** What is expected **
Rewrite the listing lines between the line holding "Viewport: 640px width, 466px" and the line holding "Image resolution: width=461", inclusive, substituting "arrow" for "chevron" and leaving everything else as it is.

** The data **
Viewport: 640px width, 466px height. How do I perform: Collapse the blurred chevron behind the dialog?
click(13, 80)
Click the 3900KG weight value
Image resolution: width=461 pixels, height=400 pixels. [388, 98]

* * *

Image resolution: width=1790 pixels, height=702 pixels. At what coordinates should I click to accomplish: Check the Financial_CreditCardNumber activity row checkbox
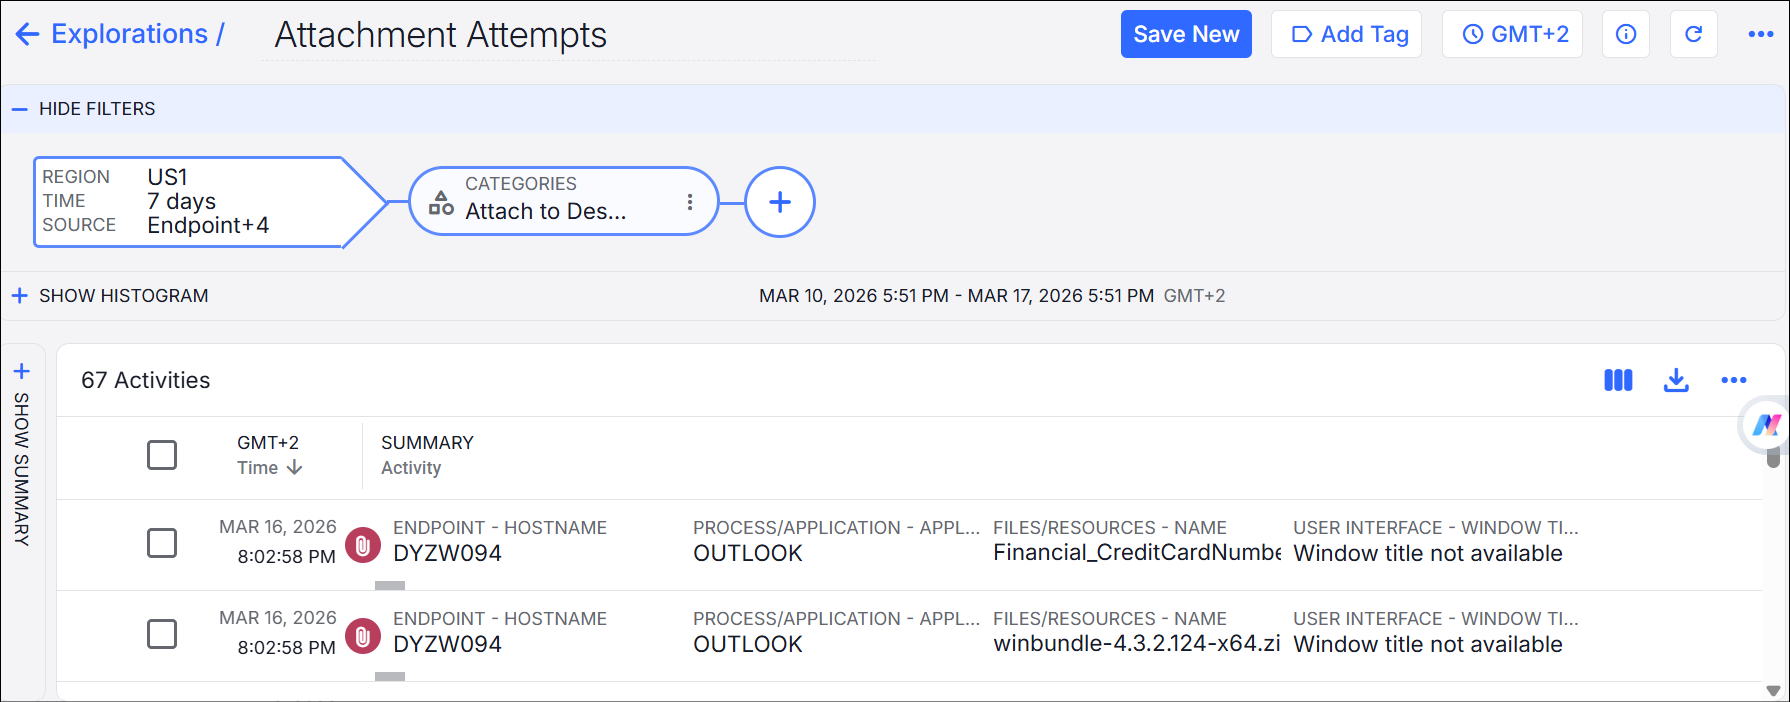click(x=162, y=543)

** Answer for the task **
Viewport: 640px width, 466px height. How do I perform: Collapse the blurred arrow behind the dialog?
click(13, 80)
Click the 3900KG weight value
Image resolution: width=461 pixels, height=400 pixels. [388, 98]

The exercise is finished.